Taking the small module spiral bevel gear as an example, the cold precision forging simulation research is carried out. The DEFORM-3D software is used to simulate the stress distribution, defects, die wear and material flow in the machining process. It can predict the problems in actual production with high accuracy. By analyzing and comparing the influence of some basic parameters of spiral bevel gear on forging, Then the feasibility of forging die is simulated. Finally, the machining method and dressing technology of die are described.
DEFORM-3D is a powerful simulation software for complex metal flow forming analysis. It is a process based simulation software. By setting the simulation environment, the results of material flow, equivalent stress distribution, die stress and damage in the forming process can be analyzed. It is suitable for simulating metal 3D forming. The graphical interface provided in the software is powerful and intuitive, which can easily input data and observe the result data. The automatic meshing function provides convenience for users Post processing is convenient for users to operate and analyze the results.

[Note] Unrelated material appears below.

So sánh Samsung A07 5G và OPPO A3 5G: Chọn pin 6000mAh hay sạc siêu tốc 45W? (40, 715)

DEFORM-3D has the following features:
- DEFORM-3D integrates various environments such as hot, warm and cold forming, and is suitable for simulation systems in different situations.

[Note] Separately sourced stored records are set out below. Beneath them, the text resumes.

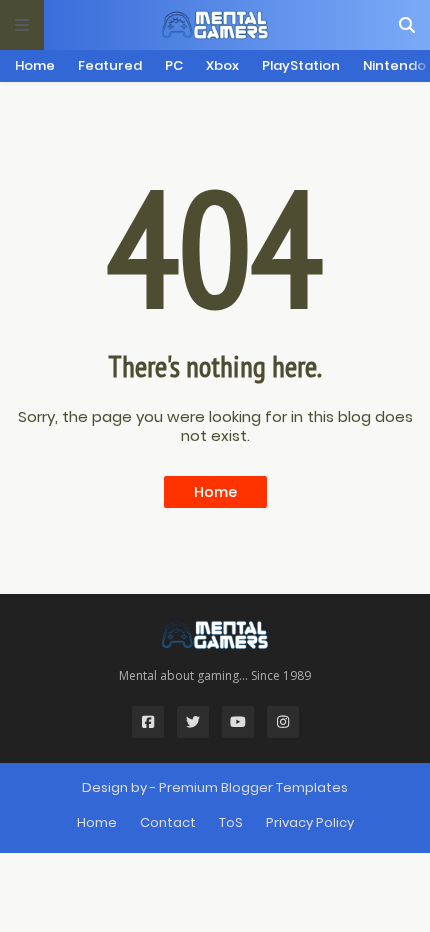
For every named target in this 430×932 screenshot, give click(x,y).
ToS (231, 822)
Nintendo (394, 65)
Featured (110, 65)
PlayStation (301, 65)
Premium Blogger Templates (253, 787)
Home (35, 65)
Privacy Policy (310, 822)
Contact (168, 822)
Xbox (222, 65)
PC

- If there is an error in the operation process, it has the function of automatic re meshing to prevent the interruption of the intermediate process.
- It integrates the forming equipment models such as screw press, hammer forging machine and mechanical press, which can be easily selected.
- The properties of die and forging blank can be selected from elastic, rigid plastic, THERMOELASTIC-PLASTIC and other models, which are suitable for forging simulation in different situations.
Firstly, through DEFORM-3D software, the cold forging environment is established, the die and blank model of precision forging small die spiral bevel gear are introduced, and the simulation parameters are set for forging simulation; Then, the forming process, equivalent stress distribution and stroke load curve of the large wheel are analyzed, the dynamic process of spiral bevel gear forming is described, and the change trend of loading force in the forming process and the theoretical loading force required for forging are obtained. The influence of geometric parameters on precision forging results is studied. By changing the pitch cone angle and cogging volume, the following conclusions are obtained under the conditions of this example:
- The loading force of precision forging of large wheel of spiral bevel gear decreases with the increase of pitch cone angle, while that of small wheel increases with the increase of pitch cone angle.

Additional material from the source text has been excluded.